IMO, the expansion index is meaningless for structural engineers.  The 
information that *I* need is the confinement pressure that is necessary to 
*prevent* expansive soils from expanding.  If the confinement pressure is 
5 psf, I am certain that I can handle that.  However, if the confinement 
pressure is 5 TONS per square foot, there is nothing that I can reasonably do 
to accommodate that.

(If your expansive soils have a 1 percent expansion potential, but you have 
20 feet of expansive soils, the 1 percent results in a 2.4" expansion.  If 
the confinement pressure is 1,000 psf, can the slab resist that kind of 


A. Roger Turk, P.E.(Structural)

→ **Written request A**:
Retype the part of the post on expansive soils starting at "IMO, the expansion" and ending at "Roger Turk, P.E.(Structural)".
→ **Written request B**:
In the post on expansive soils, what information does the writer say structural engineers need in place of the expansion index?

→ **Stored records**:

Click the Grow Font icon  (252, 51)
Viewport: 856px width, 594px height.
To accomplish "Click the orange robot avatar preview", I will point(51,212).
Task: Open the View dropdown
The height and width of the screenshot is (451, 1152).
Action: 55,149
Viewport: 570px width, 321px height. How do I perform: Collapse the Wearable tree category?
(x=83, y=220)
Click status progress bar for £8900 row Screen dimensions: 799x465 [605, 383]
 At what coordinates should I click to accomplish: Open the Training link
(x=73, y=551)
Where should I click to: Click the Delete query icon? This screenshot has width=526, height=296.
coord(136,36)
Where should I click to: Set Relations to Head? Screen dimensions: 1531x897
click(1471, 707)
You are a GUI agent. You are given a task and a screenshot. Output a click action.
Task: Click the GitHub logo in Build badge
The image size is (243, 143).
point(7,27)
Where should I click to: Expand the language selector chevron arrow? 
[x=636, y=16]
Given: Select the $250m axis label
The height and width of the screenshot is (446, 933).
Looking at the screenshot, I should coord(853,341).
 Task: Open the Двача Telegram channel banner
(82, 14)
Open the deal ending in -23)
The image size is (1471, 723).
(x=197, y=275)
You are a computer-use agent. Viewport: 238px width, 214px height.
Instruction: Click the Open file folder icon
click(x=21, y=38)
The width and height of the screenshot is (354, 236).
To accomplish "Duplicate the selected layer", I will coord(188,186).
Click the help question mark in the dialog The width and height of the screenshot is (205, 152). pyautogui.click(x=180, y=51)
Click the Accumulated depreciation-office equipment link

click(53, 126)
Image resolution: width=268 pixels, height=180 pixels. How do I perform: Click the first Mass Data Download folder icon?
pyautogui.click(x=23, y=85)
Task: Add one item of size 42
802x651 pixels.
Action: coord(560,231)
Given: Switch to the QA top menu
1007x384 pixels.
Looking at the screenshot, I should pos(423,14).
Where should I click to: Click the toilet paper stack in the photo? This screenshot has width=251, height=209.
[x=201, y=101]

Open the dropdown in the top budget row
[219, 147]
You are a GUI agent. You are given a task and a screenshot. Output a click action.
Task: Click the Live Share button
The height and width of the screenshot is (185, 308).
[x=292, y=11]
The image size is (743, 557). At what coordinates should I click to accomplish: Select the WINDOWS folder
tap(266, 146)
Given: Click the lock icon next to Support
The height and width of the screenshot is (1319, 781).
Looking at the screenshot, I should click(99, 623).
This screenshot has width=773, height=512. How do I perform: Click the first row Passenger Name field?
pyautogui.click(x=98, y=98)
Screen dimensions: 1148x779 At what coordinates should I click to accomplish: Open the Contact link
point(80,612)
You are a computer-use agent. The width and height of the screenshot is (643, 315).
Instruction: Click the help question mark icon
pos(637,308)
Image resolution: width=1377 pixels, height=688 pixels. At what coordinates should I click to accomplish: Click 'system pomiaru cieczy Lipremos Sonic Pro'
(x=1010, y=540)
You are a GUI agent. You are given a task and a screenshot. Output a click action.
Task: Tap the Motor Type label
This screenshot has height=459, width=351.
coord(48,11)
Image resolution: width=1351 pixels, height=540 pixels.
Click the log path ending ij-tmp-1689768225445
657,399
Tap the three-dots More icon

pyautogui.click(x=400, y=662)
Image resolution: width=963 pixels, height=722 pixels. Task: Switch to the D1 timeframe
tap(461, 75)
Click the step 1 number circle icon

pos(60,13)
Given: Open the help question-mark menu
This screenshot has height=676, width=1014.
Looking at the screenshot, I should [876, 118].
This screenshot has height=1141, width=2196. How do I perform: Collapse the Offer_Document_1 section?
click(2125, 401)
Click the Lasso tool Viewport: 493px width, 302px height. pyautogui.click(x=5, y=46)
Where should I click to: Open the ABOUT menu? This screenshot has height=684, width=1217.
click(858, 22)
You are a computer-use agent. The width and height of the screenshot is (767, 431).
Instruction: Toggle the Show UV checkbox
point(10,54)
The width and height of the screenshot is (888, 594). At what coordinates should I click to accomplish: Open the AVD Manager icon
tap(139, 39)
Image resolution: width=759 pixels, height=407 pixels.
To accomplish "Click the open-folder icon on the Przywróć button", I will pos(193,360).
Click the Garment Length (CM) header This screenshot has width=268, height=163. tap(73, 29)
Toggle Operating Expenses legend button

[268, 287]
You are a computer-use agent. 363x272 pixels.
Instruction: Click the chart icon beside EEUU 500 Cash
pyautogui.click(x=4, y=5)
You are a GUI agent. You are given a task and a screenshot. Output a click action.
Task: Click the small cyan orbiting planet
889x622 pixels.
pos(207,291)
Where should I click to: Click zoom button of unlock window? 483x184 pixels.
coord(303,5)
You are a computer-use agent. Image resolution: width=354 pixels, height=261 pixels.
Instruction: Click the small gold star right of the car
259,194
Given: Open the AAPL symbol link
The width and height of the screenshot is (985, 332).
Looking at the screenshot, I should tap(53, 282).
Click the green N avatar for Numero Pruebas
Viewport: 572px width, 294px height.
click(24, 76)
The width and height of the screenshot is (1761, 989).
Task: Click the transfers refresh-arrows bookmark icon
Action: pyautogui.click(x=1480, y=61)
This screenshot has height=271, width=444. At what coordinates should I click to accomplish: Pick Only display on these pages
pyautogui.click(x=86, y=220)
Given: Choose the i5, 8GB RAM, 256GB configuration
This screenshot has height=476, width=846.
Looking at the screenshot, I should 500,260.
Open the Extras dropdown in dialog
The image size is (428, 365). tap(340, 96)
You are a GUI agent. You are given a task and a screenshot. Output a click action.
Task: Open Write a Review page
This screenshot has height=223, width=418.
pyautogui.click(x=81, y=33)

→ **Written response A**:
IMO, the expansion index is meaningless for structural engineers.  The 
information that *I* need is the confinement pressure that is necessary to 
*prevent* expansive soils from expanding.  If the confinement pressure is 
5 psf, I am certain that I can handle that.  However, if the confinement 
pressure is 5 TONS per square foot, there is nothing that I can reasonably do 
to accommodate that.

(If your expansive soils have a 1 percent expansion potential, but you have 
20 feet of expansive soils, the 1 percent results in a 2.4" expansion.  If 
the confinement pressure is 1,000 psf, can the slab resist that kind of 


A. Roger Turk, P.E.(Structural)

→ **Written response B**:
The confinement pressure necessary to prevent expansive soils from expanding.